ClickHouse

Data Source

ClickHouse datasource for Grafana

ClickHouse datasource for Grafana 4.6+

ClickHouse datasource plugin provides a support for ClickHouse as a backend database.

Quick start

Install from grafana.net

OR

Copy files to your Grafana plugin directory. Restart Grafana, check datasources list at http://your.grafana.instance/datasources/new, choose ClickHouse option.

Features:

  • Access to CH via HTTP
  • Query setup
  • Raw SQL editor
  • Query formatting
  • Macros support
  • Additional functions
  • Templates
  • Table view
  • SingleStat view
  • Ad-hoc filters
  • Annotations

Access to CH via HTTP

Page configuration is standard

settings

There is a small feature - ClickHouse treats HTTP Basic Authentication credentials as a database user and will try to run queries using its name.

CHProxy (optional)

Using of CHProxy will bring additional features:

  • Easily setup HTTPS access to ClickHouse as shown here to provide secure access.
  • Limit concurrency and execution time for requests from Grafana as shown here to prevent ClickHouse overloading from Grafana.
  • Protection against request bursts for dashboards with numerous graphs. CHProxy allows to queue requests and execute them sequentially. To learn more - read about params max_queue_size and max_queue_time at CHProxy page.
  • Response caching for the most frequent queries as shown here. Caching will protect ClickHouse from excessive refreshes and will be optimal option for popular dashboards.

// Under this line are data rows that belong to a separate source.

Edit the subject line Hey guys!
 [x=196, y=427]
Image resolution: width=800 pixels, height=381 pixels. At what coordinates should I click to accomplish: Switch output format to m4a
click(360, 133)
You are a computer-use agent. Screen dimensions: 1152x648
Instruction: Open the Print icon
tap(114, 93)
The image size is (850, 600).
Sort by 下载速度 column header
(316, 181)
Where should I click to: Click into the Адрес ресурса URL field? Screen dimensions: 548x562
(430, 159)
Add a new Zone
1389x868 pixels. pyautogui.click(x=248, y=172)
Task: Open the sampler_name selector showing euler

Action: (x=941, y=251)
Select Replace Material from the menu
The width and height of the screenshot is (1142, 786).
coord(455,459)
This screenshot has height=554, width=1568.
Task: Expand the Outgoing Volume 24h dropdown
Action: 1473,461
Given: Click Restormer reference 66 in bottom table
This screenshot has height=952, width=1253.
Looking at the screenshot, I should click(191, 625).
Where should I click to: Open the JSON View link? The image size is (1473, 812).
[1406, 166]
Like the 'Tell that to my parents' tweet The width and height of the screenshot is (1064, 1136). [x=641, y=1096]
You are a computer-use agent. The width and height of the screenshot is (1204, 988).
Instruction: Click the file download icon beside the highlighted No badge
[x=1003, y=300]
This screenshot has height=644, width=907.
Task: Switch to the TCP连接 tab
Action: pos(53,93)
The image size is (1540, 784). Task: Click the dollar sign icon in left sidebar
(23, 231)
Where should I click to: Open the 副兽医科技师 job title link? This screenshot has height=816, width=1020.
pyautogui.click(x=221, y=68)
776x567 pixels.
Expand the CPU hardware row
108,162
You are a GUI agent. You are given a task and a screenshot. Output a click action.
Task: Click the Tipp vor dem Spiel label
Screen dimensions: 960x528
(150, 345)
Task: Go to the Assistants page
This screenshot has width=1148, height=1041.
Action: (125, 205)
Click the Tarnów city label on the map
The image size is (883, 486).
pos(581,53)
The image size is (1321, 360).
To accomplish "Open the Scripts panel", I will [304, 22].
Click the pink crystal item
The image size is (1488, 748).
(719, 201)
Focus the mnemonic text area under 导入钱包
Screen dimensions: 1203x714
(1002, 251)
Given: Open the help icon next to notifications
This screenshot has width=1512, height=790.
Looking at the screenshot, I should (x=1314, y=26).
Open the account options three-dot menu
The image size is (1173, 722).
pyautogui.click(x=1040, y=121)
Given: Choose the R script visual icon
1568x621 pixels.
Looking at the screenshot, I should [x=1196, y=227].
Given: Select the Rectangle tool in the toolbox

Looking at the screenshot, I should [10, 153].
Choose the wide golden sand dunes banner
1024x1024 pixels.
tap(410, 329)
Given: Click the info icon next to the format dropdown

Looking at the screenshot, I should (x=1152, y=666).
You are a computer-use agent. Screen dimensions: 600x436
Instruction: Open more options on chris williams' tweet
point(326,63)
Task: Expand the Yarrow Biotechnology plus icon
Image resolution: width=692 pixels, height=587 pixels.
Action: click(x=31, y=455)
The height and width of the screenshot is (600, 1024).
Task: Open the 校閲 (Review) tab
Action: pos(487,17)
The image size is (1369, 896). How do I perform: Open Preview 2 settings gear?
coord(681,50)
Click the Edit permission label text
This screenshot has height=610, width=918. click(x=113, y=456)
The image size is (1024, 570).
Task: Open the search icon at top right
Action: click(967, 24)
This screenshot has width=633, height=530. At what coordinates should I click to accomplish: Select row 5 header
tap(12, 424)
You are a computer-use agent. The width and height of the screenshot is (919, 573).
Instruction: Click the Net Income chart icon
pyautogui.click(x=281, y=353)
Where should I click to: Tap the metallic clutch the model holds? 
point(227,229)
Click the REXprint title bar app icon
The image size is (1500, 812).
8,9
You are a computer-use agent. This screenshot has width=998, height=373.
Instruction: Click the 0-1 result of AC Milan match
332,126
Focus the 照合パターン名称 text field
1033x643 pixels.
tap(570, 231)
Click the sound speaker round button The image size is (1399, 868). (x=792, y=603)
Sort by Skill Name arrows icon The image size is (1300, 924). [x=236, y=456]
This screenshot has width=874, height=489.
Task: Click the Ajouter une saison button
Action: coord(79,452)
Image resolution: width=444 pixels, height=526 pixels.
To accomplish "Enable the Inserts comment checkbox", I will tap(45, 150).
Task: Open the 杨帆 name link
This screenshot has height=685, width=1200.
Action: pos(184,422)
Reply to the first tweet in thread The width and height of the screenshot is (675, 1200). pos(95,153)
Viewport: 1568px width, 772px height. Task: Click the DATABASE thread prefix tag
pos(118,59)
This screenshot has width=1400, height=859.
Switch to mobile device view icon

Hint - if you need to cache requests like last 24h where timestamp changes constantly then try to use Round option at Raw Editor

Query setup

Query setup interface:

query editor image

First row FROM contains two options: database and table. Table values depends on selected database. Second row contains selectors for time filtering:

Plugin will try to detect date columns automatically

Column:DateTime or Column:TimeStamp are required for time-based macros and functions, because all analytics is based on these values

Button Go to Query is just a toggler to Raw SQL Editor

Raw SQL Editor

Raw Editor allows custom SQL queries to be written:

raw editor image

Raw Editor allows to type queries, get info about functions and macroses, format queries as Clickhouse do. Under the Editor you can find a raw query (all macros and functions have already been replaced) which will be sent directly to ClickHouse.

Macros

Plugin supports the following marcos:

  • $table - replaced with selected table name from Query Builder
  • $dateCol - replaced with Date:Col value from Query Builder
  • $dateTimeCol - replaced with Column:DateTime or Column:TimeStamp value from Query Builder
  • $from - replaced with timestamp/1000 value of selected "Time Range:From"
  • $to - replaced with timestamp/1000 value of selected "Time Range:To"
  • $interval - replaced with selected "Group by time interval" value (as a number of seconds)
  • $timeFilter - replaced with currently selected "Time Range". Requires Column:Date and Column:DateTime or Column:TimeStamp to be selected
  • $timeFilterByColumn($column) - replaced with currently selected "Time Range" for column passed as $column argument. Use it in queries or query variables as ...WHERE $timeFilterColumn($column)... or ...WHERE $timeFilterColumn(created_at)....
  • $timeSeries - replaced with special ClickHouse construction to convert results as time-series data. Use it as "SELECT $timeSeries...".
  • $unescape - unescapes variable value by removing single quotes. Used for multiple-value string variables: "SELECT $unescape($column) FROM requests WHERE $unescape($column) = 5"
  • $adhoc - replaced with a rendered ad-hoc filter expression, or "1" if no ad-hoc filters exist. Since ad-hoc applies automatically only to outer queries the macros can be used for filtering in inner queries.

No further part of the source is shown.